FIG. 1 is a flow chart of the method of the present invention.

The specific implementation mode is as follows:

the technical solutions in the embodiments of the present invention will be clearly and completely described below with reference to the drawings in the embodiments of the present invention, and it is obvious that the described embodiments are only a part of the embodiments of the present invention, and not all of the embodiments. All other embodiments, which can be derived by a person skilled in the art from the embodiments given herein without making any creative effort, shall fall within the protection scope of the present invention.

It should be noted that the following detailed description is exemplary and is intended to provide further explanation of the disclosure. Unless otherwise defined, all technical and scientific terms used herein have the same meaning as commonly understood by one of ordinary skill in the art to which this application belongs.

It is noted that the terminology used herein is for the purpose of describing particular embodiments only and is not intended to be limiting of example embodiments according to the present application. As used herein, the singular forms "a", "an" and "the" are intended to include the plural forms as well, and it should be understood that when the terms "comprises" and/or "comprising" are used in this specification, they specify the presence of stated features, steps, operations, devices, components, and/or combinations thereof, unless the context clearly indicates otherwise.
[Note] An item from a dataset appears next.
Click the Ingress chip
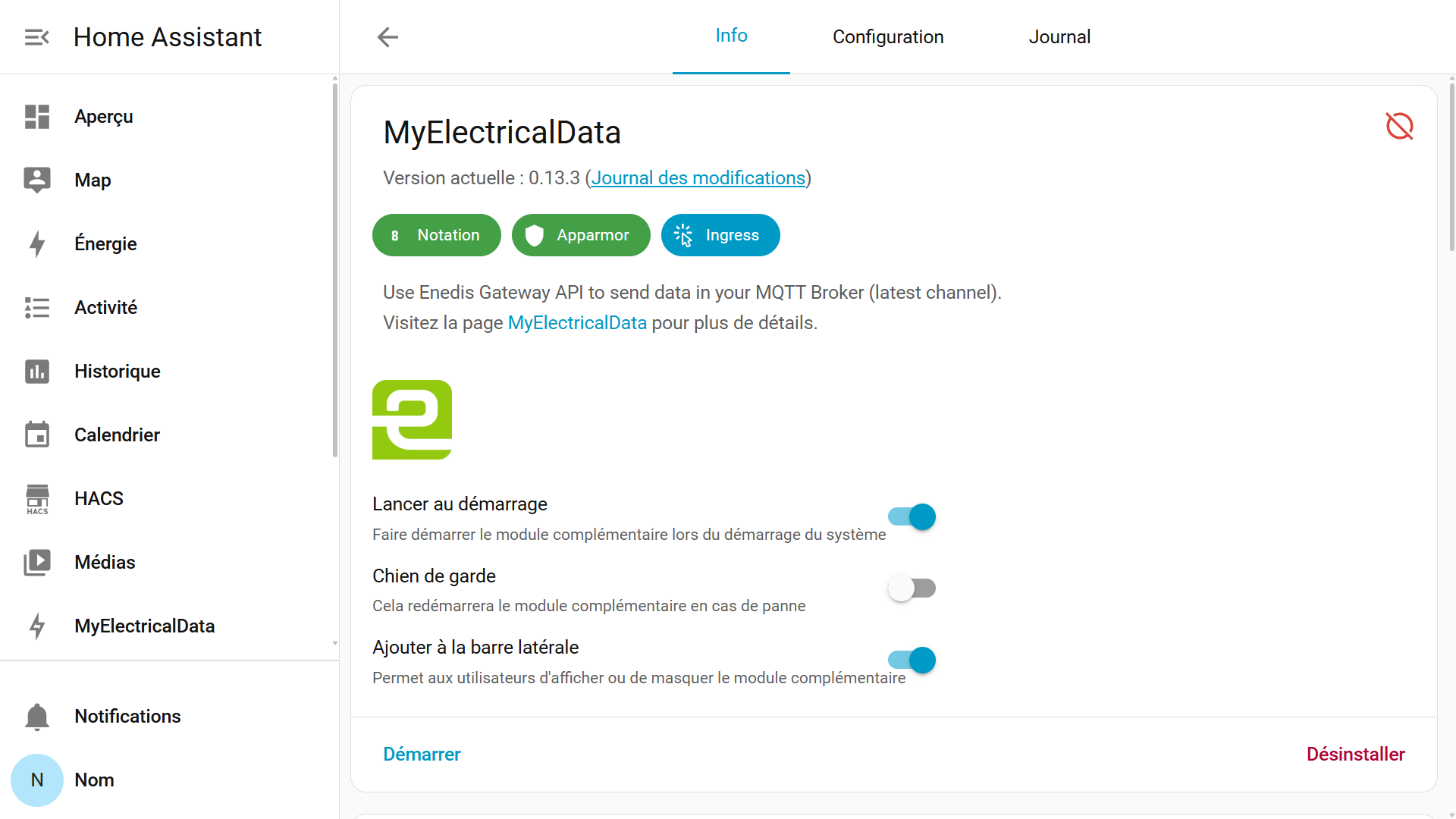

It is noted that the flowchart and block diagrams in the figures illustrate the architecture, functionality, and operation of possible implementations of methods and systems according to various embodiments of the present disclosure. It should be noted that each block in the flowchart or block diagrams may represent a module, a segment, or a portion of code, which may comprise one or more executable instructions for implementing the logical function specified in the respective embodiment. It should also be noted that, in some alternative implementations, the functions noted in the block may occur out of the order noted in the figures. For example, two blocks shown in succession may, in fact, be executed substantially concurrently, or the blocks may sometimes be executed in the reverse order, depending upon the functionality involved. It will also be noted that each block of the flowchart illustrations and/or block diagrams, and combinations of blocks in the flowchart illustrations and/or block diagrams, can be implemented by special purpose hardware-based systems which perform the specified functions or acts, or combinations of special purpose hardware and computer instructions.

The embodiments and features of the embodiments in the present application may be combined with each other without conflict. The invention is further described with reference to the following figures and examples.

Example 1:

the object of this embodiment 1 is to provide a method for fast interrupt switching of a DTP processor.

In order to achieve the purpose, the invention adopts the following technical scheme:

as shown in figure 1 of the drawings, in which,

an interrupt fast switching method of a DTP processor comprises the following steps:

step (1): receiving an interrupt signal, wherein the interrupt signal comprises that the DTP processor is switched from a user mode to an IRQ general interrupt mode, or is switched from the user mode to an SWI soft interrupt mode, or is switched from the user mode to a WATCH monitoring point interrupt mode;

step (2): according to the interrupt signal, the numerical value in the CPSR register in the user mode is respectively copied to the SPSR register in the IRQ general interrupt mode, the SPSR register in the SWI soft interrupt mode or the SPSR register in the WATCH monitoring point interrupt mode, and the switching from the user mode to the IRQ general interrupt mode, the SWI soft interrupt mode or the WATCH debugging mode is completed.

The DTP processor of the invention has the following overall structure:

the DTP processor architecture is based on Reduced Instruction Set Computer (RISC) principles. The core of which contains a three-stage pipeline to efficiently process instructions. The DTP processor is a scalar processor. The instruction width is 16 bits wide. The memory data path is 32 bits wide, which allows two instructions to be fetched in one memory cycle.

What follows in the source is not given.